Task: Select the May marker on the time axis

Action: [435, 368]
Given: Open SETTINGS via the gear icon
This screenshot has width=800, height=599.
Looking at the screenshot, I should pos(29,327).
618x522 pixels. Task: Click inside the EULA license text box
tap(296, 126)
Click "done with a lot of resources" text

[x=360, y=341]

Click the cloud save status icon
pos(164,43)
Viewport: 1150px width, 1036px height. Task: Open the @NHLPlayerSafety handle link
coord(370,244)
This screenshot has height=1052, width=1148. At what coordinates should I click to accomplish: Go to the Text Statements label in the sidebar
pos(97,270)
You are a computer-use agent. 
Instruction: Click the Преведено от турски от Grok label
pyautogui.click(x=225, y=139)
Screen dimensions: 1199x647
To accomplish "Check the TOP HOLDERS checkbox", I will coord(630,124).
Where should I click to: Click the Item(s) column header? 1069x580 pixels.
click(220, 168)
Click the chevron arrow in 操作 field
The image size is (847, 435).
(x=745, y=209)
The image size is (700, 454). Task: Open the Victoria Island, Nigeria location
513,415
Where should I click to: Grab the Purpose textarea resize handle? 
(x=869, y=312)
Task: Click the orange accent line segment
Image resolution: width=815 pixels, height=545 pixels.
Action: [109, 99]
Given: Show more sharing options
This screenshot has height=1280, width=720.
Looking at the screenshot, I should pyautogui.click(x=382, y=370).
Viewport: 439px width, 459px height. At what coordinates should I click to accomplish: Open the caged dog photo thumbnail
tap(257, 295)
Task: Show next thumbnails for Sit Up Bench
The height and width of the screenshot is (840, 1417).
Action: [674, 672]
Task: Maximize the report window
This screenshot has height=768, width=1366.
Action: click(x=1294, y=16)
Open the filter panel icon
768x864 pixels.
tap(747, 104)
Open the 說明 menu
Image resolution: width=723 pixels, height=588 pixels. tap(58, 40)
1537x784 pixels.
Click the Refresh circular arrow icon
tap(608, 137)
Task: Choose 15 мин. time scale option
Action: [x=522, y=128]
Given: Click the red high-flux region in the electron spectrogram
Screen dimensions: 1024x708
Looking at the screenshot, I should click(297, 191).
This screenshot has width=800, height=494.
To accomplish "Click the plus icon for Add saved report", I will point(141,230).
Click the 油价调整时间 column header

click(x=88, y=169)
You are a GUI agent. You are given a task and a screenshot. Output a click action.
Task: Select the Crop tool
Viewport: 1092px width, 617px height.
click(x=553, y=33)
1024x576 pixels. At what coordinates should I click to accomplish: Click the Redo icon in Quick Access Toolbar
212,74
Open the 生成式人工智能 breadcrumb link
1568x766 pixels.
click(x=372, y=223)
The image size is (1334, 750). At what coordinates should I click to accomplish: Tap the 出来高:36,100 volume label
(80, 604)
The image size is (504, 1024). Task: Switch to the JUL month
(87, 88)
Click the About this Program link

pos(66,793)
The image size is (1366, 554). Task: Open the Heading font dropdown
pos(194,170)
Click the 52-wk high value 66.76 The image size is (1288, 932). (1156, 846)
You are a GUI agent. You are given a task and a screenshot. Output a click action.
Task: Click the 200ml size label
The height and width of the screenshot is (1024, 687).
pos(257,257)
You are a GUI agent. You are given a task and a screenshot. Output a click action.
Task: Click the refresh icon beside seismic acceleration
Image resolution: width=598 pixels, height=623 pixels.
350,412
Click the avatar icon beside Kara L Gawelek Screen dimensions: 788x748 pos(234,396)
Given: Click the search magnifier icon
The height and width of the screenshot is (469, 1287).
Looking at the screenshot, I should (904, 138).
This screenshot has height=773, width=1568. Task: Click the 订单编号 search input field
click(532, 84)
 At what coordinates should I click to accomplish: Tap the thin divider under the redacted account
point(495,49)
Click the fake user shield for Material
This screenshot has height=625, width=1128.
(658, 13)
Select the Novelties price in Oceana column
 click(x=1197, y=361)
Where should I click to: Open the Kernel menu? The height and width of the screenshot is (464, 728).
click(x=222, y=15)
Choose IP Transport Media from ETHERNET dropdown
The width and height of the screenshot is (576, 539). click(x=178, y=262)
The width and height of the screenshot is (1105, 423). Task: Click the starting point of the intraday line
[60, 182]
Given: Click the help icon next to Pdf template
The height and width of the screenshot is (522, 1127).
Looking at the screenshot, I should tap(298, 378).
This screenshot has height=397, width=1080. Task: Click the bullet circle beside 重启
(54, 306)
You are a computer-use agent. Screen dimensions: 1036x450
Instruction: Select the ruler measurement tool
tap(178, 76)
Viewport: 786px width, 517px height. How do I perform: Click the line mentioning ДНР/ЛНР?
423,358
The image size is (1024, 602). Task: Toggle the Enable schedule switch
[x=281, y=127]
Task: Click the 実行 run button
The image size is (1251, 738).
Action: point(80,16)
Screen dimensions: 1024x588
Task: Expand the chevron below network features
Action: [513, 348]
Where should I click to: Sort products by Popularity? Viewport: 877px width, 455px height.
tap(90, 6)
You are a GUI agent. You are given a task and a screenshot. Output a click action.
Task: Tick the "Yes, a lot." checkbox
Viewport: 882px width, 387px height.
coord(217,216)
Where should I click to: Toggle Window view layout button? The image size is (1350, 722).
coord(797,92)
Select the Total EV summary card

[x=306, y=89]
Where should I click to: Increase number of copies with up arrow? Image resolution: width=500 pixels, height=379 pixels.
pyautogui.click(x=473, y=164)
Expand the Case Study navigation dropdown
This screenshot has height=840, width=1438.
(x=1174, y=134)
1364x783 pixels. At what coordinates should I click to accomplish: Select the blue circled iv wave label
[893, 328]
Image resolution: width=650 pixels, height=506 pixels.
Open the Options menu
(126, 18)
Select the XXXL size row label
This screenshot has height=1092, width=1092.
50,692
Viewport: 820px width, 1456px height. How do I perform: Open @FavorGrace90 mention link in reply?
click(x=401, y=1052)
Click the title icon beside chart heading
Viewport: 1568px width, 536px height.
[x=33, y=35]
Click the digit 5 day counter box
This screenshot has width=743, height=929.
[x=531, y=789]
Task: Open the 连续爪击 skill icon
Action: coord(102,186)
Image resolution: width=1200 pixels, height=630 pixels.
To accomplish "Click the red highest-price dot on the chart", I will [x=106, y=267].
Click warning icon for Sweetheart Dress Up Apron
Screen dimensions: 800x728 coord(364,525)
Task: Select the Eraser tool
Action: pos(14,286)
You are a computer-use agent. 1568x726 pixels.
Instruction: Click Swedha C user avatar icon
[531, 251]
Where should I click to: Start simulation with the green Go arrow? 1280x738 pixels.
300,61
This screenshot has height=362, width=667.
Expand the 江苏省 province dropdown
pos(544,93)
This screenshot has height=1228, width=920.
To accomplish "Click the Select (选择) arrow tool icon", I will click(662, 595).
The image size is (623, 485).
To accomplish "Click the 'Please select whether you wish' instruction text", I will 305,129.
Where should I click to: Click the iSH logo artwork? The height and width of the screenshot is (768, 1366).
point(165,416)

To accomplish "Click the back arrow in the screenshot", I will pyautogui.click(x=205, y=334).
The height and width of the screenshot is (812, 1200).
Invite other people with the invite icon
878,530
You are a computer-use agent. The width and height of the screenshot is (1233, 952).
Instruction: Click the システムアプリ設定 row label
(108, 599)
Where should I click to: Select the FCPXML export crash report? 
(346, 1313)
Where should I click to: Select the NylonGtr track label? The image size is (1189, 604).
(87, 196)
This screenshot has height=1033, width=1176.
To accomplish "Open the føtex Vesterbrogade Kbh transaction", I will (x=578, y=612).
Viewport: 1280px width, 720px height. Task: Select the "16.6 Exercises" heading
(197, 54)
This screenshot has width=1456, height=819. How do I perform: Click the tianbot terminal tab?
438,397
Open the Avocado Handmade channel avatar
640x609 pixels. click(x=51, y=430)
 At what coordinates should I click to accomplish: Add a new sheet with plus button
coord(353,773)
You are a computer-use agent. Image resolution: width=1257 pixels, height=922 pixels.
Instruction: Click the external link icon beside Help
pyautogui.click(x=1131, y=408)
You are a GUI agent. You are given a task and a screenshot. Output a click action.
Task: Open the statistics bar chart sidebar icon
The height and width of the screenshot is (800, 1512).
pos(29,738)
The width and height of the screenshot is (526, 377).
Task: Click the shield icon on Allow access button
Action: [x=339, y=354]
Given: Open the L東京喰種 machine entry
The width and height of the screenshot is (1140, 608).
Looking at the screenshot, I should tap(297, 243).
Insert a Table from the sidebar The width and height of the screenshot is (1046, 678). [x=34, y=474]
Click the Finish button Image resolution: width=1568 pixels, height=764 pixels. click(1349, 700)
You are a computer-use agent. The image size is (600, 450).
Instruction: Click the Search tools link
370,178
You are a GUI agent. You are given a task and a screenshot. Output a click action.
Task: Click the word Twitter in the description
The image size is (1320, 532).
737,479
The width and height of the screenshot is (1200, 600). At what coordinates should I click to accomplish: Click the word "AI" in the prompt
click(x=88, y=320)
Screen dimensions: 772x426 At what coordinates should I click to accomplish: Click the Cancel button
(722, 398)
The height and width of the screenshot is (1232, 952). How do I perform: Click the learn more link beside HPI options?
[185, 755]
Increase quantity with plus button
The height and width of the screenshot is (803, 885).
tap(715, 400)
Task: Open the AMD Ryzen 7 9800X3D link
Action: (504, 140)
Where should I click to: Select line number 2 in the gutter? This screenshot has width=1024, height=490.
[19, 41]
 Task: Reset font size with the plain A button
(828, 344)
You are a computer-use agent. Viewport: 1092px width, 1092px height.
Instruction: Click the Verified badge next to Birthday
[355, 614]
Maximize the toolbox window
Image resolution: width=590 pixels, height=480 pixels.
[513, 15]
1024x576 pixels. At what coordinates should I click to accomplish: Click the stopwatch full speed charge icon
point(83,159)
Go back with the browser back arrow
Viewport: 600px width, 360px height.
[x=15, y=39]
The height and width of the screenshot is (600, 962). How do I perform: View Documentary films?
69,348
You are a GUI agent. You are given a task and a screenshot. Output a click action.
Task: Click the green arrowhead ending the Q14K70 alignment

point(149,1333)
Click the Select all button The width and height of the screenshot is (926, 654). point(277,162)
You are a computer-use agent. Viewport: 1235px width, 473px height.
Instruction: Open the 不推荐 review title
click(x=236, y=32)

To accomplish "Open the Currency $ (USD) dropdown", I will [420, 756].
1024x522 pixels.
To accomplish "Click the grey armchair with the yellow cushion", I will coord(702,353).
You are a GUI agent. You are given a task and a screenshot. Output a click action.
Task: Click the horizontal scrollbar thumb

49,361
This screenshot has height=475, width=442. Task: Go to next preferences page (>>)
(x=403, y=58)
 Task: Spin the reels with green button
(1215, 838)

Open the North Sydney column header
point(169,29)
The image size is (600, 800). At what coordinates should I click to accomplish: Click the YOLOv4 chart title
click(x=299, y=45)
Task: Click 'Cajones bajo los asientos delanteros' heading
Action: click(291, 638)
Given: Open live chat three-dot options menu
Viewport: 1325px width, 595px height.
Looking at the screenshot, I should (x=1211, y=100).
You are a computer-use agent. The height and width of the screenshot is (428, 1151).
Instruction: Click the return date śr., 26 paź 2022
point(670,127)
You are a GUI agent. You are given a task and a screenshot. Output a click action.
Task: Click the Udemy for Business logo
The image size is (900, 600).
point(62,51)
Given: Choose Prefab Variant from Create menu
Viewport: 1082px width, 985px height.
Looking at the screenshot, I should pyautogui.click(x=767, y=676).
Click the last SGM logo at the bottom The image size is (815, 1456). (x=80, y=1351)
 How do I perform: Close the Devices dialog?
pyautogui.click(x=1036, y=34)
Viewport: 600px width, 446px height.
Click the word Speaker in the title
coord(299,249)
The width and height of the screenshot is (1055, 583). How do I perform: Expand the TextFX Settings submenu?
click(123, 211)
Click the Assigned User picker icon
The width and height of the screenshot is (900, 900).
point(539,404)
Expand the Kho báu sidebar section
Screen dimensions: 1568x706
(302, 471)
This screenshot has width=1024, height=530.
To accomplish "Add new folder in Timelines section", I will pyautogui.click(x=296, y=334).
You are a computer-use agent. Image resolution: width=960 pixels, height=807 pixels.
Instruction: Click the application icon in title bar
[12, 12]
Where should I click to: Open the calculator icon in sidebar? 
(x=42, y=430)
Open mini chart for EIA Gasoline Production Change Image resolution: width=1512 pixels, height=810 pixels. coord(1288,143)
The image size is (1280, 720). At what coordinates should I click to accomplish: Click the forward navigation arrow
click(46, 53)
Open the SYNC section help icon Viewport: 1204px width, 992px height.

◆ ◆ ◆ ◆ ◆

Which lines in the records above contain the word "checkbox"? Copy each one.

To accomplish "Check the TOP HOLDERS checkbox", I will coord(630,124).
Task: Tick the "Yes, a lot." checkbox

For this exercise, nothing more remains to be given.